먼저, Global Lock 한 개만 쓴 코드의 예시이다. 성능을 검토하기 전, 아래의 구현을 먼저 짚고 넘어가보자.

if (new == NULL) {
    perror("malloc");
    pthread_mutex_unlock(&L->lock);
    return -1; // fail
  }

해당 부분에서 malloc에 실패했을 경우, 삽입 작업이 완료되지 않은 상태에서 함수가 종료된다. 현재 코드에서는 정상적으로 Unlock을 진행해주고 있지만, 특정 스레드가 Lock을 해제하지 않고 종료되는 에러는 리눅스에서도 실제로 빈번히 발생하는 오류라고 한다.

이를 완화할 수 있는 방법은 무엇이 있을까? 현재는 insert() 함수에 들어갈 때 전체 함수에 락을 걸고, 함수가 끝날 때 락을 해제하고 있는데, 이는 위에서 설명한 종류의 에러에 취약한 코드이다. (실수로 Unlock을 빠뜨리는 실수를 하기 쉽다.)
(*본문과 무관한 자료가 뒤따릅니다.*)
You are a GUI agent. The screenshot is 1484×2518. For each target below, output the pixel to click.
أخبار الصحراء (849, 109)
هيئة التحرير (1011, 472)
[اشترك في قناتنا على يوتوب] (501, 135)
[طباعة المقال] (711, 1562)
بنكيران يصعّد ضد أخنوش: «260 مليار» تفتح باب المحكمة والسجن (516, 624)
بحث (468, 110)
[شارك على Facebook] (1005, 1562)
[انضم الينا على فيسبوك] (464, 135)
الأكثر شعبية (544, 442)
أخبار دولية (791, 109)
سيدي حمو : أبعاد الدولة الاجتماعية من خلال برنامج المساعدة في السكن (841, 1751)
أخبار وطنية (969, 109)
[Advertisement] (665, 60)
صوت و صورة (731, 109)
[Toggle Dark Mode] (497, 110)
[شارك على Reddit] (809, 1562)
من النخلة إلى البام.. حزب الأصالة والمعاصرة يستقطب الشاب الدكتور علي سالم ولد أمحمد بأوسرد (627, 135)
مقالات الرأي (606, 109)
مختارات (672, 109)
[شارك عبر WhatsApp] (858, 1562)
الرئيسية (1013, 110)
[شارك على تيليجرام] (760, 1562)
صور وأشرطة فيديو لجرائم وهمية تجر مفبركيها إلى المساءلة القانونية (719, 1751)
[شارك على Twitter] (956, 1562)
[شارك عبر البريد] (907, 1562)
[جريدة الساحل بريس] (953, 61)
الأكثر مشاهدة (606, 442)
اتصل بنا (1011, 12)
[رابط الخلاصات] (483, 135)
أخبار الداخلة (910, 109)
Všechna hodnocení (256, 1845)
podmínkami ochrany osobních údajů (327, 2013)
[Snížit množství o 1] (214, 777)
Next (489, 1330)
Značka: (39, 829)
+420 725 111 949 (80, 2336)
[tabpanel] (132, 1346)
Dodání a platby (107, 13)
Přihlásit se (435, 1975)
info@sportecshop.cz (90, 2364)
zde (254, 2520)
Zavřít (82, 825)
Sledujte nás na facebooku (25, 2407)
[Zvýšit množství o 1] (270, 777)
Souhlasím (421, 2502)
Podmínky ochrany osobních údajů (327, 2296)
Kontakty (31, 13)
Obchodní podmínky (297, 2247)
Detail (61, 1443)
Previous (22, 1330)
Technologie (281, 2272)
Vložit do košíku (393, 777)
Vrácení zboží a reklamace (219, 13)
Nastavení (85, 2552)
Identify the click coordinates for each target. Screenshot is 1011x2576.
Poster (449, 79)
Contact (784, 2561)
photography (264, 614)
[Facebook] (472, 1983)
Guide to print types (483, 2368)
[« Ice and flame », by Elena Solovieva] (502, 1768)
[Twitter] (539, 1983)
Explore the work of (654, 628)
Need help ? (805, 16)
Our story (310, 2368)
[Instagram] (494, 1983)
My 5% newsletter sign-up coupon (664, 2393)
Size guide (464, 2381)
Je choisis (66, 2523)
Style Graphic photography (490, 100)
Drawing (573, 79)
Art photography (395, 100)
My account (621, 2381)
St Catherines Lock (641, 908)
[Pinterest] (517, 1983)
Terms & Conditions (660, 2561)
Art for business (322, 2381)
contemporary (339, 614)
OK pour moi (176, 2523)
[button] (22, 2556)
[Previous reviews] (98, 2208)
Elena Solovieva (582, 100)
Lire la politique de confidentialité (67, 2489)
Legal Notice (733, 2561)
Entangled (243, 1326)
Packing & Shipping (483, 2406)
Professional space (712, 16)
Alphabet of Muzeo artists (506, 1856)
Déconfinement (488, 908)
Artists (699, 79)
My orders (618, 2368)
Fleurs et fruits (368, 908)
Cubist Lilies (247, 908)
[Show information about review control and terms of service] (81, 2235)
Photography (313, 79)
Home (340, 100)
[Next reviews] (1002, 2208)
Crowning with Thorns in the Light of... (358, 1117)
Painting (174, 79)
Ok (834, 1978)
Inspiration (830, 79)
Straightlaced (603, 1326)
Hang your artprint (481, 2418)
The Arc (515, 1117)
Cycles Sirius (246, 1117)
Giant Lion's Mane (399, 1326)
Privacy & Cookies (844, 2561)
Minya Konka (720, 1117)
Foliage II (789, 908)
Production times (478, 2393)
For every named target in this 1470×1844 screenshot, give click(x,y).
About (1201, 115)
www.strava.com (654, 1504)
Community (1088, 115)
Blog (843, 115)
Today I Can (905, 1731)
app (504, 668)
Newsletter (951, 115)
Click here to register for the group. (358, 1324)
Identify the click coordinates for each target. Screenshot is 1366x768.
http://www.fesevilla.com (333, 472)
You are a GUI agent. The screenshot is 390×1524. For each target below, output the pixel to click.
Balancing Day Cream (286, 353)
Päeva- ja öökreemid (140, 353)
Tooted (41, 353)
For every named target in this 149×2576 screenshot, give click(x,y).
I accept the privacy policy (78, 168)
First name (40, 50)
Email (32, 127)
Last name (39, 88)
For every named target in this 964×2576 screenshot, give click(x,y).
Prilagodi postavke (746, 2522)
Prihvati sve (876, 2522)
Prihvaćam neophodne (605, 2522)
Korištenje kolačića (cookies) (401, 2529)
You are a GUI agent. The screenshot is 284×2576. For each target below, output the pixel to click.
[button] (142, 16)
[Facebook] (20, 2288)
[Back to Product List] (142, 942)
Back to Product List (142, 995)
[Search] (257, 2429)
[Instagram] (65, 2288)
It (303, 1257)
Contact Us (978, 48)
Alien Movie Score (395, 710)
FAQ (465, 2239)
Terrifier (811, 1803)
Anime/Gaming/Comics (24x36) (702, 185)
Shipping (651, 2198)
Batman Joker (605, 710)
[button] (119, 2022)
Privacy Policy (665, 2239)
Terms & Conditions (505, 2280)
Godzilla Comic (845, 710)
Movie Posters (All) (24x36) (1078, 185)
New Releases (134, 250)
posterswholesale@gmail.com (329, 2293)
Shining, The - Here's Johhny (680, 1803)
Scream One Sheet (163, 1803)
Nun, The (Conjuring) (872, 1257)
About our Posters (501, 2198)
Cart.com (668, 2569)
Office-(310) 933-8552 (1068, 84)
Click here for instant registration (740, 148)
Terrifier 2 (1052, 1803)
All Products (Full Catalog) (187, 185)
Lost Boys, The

이에 대한 해결책으로는, Lock을 실제 크리티컬 섹션에만 적용하는 방법이 있다. 즉, insert() 작업 전체가 아니라, 실제 데이터 수정이 이루어지는 부분에만 Lock을 걸고, 해제하는 것이다.

이를 반영하여 수정한 코드이다.

void List_Init(list_t *L) {
    L->head = NULL;
    pthread_mutex_init(&L->lock, NULL);
}

void List_Insert(list_t *L, int key) {
    // synchronization not needed
    node_t *new = malloc(sizeof(node_t));
    if (new == NULL) {
        perror("malloc");
        return;
    }
    new->key = key;

    // just lock critical section
    pthread_mutex_lock(&L->lock);
    new->next = L->head;
    L->head = new;
    pthread_mutex_unlock(&L->lock);
}

int List_Lookup(list_t *L, int key) {
    int rv = -1;
    pthread_mutex_lock(&L->lock);
    node_t *curr = L->head;
    while (curr) {
        if (curr->key == key) {
            rv = 0;
            break;
        }
        curr = curr->next;
    }
    pthread_mutex_unlock(&L->lock);
    return rv; // now both success and failure
}

함수 시작 부분에 Lock을 걸어주는 대신, 실제 크리티컬 섹션에 진입하는 부분만 Lock으로 감싸주었다. 이를 통해 안정성과 성능 모두 개선되었다. (while문에서 break 이후 Lock을 해제해주는 수정 또한 코드 작성 실수를 보다 방지하기 위한, 일관적인 Unlock 형식을 위한 것으로 이해하면 되겠다.)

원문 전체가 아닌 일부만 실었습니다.